Pre-war photo of Erinville at Turtle Cove (Courtesy: Alan Proulx)
Janice Anderson and her husband Bill never saw the ghost of a soldier who was killed in the house, but her Chinese servants did see it on the upper floor and one of the maids would not go upstairs. It was supposedly the ghost of a New Zealand soldier, so probably a member of No 1 Coy HKVDC. I wonder if the ghost still haunts the townhouses that now stand there.
Bill Anderson relaxing on the verandah at Erinville  in March 1959
(Courtesy: Janice Anderson)
What about the other house referred to and known as Cash's Bungalow and who was Cash?  I found there was a file held at the National Archives in Kew, and so on a recent trip to London I popped in and had a look at the file which related to his SOE service during wartime. There were other bits of information from which I learnt that Albert Iveson Cash had lived in Hong Kong for some ten years from 1930.

--

● Work to do:
a. Check each statement against the passage about Erinville and Cash's Bungalow. Answer yes or no and quote the words from the passage that decide it. (i) Janice Anderson and her husband Bill saw the soldier's ghost themselves. (ii) The file on Cash was held at the National Archives in Kew. (iii) Albert Iveson Cash lived in Hong Kong for some ten years from 1930.
b. Write the next part of the passage about Erinville and Cash's Bungalow, starting after its final sentence.

● Stored data:
--

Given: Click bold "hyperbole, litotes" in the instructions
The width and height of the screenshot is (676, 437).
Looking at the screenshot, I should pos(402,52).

--

● Written responses:
a.
(i) No: "Janice Anderson and her husband Bill never saw the ghost of a soldier who was killed in the house"
(ii) Yes: "I found there was a file held at the National Archives in Kew"
(iii) Yes: "Albert Iveson Cash had lived in Hong Kong for some ten years from 1930"

b.
   Albert Cash was born in November 1902 in Birkenhead, Cheshire. At the age of eighteen, he joined the  Welsh Guards (1920-1923) rising to the rank of Sergeant in a relatively short time. After leaving the Army in 1923 he joined the Birkenhead Fire Service from 1923 until 1930. He was then posted to Hong Kong as Divisional Officer Hong Kong Fire Service, a role he occupied from 1930 until 1938. He was married to Stella Ada. In 1938 he took on a new role as Inspector of Works in the Hong Kong Public Works Dept. It was then that he lived in the bungalow near Red Hill. In 1940 he was transferred to the Public Works Dept. in Sierra Leone.
   Researcher Nicola Davies discovered that he made a return trip to Hong Kong in September 1941, as he is recorded as travelling from Hong Kong to Los Angeles on SS Pleasantville, on the same ship as Ronald Hall, Bishop of Hong Kong, both leaving Hong Kong months before war erupted. Albert Cash spoke fluent Cantonese and although around forty-years-old had applied for military service. On the strength of his Cantonese language ability, he was taken on by SOE and posted to  India where he is listed as being a Captain. Nicola found passenger records which show him travelling with Stella between London and Hong Kong in 1948 and 1951. He died in 1988 at  Birkenhead at the age of eighty-five.

Albert Iveson Cash (National Archives Files)
There is a mention of Cash's Bungalow in Evan Stewart's "A record of the Actions of the Hong Kong Volunteers in the Battle for Hong Kong December 1941"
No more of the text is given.